[SUPPLIED INFORMATION]
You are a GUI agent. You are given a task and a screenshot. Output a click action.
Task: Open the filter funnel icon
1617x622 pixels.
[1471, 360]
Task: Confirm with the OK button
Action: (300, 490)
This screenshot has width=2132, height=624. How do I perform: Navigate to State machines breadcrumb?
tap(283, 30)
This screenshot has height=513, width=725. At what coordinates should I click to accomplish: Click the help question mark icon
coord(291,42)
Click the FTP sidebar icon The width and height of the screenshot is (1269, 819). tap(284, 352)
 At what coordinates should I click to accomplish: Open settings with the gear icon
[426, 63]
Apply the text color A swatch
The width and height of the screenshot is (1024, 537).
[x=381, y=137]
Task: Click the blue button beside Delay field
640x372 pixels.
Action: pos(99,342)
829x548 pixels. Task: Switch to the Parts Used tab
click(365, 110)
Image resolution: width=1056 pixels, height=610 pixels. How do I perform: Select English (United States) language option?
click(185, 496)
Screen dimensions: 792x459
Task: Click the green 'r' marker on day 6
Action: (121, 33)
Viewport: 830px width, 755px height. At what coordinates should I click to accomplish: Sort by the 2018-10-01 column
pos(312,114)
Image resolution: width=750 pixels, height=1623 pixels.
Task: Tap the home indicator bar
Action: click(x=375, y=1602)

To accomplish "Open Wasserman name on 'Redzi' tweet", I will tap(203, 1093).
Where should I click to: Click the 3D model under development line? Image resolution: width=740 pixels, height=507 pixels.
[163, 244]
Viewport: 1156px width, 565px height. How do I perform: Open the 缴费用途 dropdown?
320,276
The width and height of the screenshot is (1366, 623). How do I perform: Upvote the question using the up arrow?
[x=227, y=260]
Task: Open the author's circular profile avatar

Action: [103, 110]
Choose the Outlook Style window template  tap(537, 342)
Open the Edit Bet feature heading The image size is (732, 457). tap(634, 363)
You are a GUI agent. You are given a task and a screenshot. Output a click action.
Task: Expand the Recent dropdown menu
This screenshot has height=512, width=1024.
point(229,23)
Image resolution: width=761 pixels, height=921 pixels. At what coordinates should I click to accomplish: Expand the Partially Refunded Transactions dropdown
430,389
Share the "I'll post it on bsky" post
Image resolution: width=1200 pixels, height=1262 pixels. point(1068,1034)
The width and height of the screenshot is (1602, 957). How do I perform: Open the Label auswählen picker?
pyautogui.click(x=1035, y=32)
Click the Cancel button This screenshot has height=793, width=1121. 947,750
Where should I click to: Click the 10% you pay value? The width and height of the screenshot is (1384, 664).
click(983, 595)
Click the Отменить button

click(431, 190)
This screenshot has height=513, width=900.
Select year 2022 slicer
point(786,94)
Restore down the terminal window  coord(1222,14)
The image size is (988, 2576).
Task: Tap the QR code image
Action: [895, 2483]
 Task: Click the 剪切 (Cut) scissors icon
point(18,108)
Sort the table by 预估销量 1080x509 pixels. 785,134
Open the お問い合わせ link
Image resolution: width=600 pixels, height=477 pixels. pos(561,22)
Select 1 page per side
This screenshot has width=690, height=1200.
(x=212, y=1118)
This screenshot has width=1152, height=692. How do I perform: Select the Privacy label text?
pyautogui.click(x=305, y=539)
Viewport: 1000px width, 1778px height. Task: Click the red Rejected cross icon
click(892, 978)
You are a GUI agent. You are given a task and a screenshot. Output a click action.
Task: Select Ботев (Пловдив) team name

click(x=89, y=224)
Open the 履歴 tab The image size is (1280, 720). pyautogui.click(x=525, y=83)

[THE PROBLEM] Each line of the records must be reproduced exactly.

[SOLVED PROBLEM]
You are a GUI agent. You are given a task and a screenshot. Output a click action.
Task: Open the filter funnel icon
1617x622 pixels.
[1471, 360]
Task: Confirm with the OK button
Action: (300, 490)
This screenshot has width=2132, height=624. How do I perform: Navigate to State machines breadcrumb?
tap(283, 30)
This screenshot has height=513, width=725. At what coordinates should I click to accomplish: Click the help question mark icon
coord(291,42)
Click the FTP sidebar icon The width and height of the screenshot is (1269, 819). tap(284, 352)
 At what coordinates should I click to accomplish: Open settings with the gear icon
[426, 63]
Apply the text color A swatch
The width and height of the screenshot is (1024, 537).
[x=381, y=137]
Task: Click the blue button beside Delay field
640x372 pixels.
Action: pos(99,342)
829x548 pixels. Task: Switch to the Parts Used tab
click(365, 110)
Image resolution: width=1056 pixels, height=610 pixels. How do I perform: Select English (United States) language option?
click(185, 496)
Screen dimensions: 792x459
Task: Click the green 'r' marker on day 6
Action: (121, 33)
Viewport: 830px width, 755px height. At what coordinates should I click to accomplish: Sort by the 2018-10-01 column
pos(312,114)
Image resolution: width=750 pixels, height=1623 pixels.
Task: Tap the home indicator bar
Action: click(x=375, y=1602)

To accomplish "Open Wasserman name on 'Redzi' tweet", I will tap(203, 1093).
Where should I click to: Click the 3D model under development line? Image resolution: width=740 pixels, height=507 pixels.
[163, 244]
Viewport: 1156px width, 565px height. How do I perform: Open the 缴费用途 dropdown?
320,276
The width and height of the screenshot is (1366, 623). How do I perform: Upvote the question using the up arrow?
[x=227, y=260]
Task: Open the author's circular profile avatar

Action: [103, 110]
Choose the Outlook Style window template  tap(537, 342)
Open the Edit Bet feature heading The image size is (732, 457). tap(634, 363)
You are a GUI agent. You are given a task and a screenshot. Output a click action.
Task: Expand the Recent dropdown menu
This screenshot has height=512, width=1024.
point(229,23)
Image resolution: width=761 pixels, height=921 pixels. At what coordinates should I click to accomplish: Expand the Partially Refunded Transactions dropdown
430,389
Share the "I'll post it on bsky" post
Image resolution: width=1200 pixels, height=1262 pixels. point(1068,1034)
The width and height of the screenshot is (1602, 957). How do I perform: Open the Label auswählen picker?
pyautogui.click(x=1035, y=32)
Click the Cancel button This screenshot has height=793, width=1121. 947,750
Where should I click to: Click the 10% you pay value? The width and height of the screenshot is (1384, 664).
click(983, 595)
Click the Отменить button

click(431, 190)
This screenshot has height=513, width=900.
Select year 2022 slicer
point(786,94)
Restore down the terminal window  coord(1222,14)
The image size is (988, 2576).
Task: Tap the QR code image
Action: [895, 2483]
 Task: Click the 剪切 (Cut) scissors icon
point(18,108)
Sort the table by 预估销量 1080x509 pixels. 785,134
Open the お問い合わせ link
Image resolution: width=600 pixels, height=477 pixels. pos(561,22)
Select 1 page per side
This screenshot has width=690, height=1200.
(x=212, y=1118)
This screenshot has width=1152, height=692. How do I perform: Select the Privacy label text?
pyautogui.click(x=305, y=539)
Viewport: 1000px width, 1778px height. Task: Click the red Rejected cross icon
click(892, 978)
You are a GUI agent. You are given a task and a screenshot. Output a click action.
Task: Select Ботев (Пловдив) team name

click(x=89, y=224)
Open the 履歴 tab The image size is (1280, 720). pyautogui.click(x=525, y=83)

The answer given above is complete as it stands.